▸ **TASK TO COMPLETE**
Copy out the records below word for word, from the line containing "Given: Switch to the Design tab" through the line containing "I will 58,143.", with both of those lines included.

++++ SOURCE RECORDS

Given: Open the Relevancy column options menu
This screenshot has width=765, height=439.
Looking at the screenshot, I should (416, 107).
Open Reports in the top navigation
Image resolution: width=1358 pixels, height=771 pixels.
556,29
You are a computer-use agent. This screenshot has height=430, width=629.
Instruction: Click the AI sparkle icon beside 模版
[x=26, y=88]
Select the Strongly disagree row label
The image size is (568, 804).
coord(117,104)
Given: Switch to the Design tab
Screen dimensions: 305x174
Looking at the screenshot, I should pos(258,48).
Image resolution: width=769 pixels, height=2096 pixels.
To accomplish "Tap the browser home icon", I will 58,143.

++++++++
++++ SOURCE RECORDS

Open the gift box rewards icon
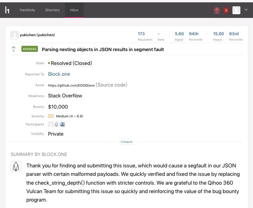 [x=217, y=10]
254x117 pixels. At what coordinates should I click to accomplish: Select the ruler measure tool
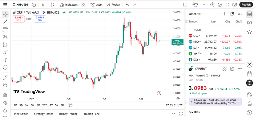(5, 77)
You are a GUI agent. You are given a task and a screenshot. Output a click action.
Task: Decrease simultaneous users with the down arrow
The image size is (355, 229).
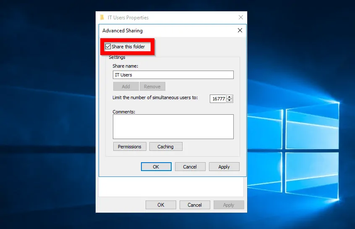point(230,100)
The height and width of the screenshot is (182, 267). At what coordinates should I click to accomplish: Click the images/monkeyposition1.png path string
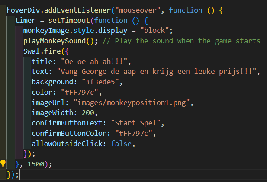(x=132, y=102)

++++++++

▸ **CORRECT RESPONSE**
Given: Switch to the Design tab
Screen dimensions: 305x174
Looking at the screenshot, I should pos(258,48).
Image resolution: width=769 pixels, height=2096 pixels.
To accomplish "Tap the browser home icon", I will 58,143.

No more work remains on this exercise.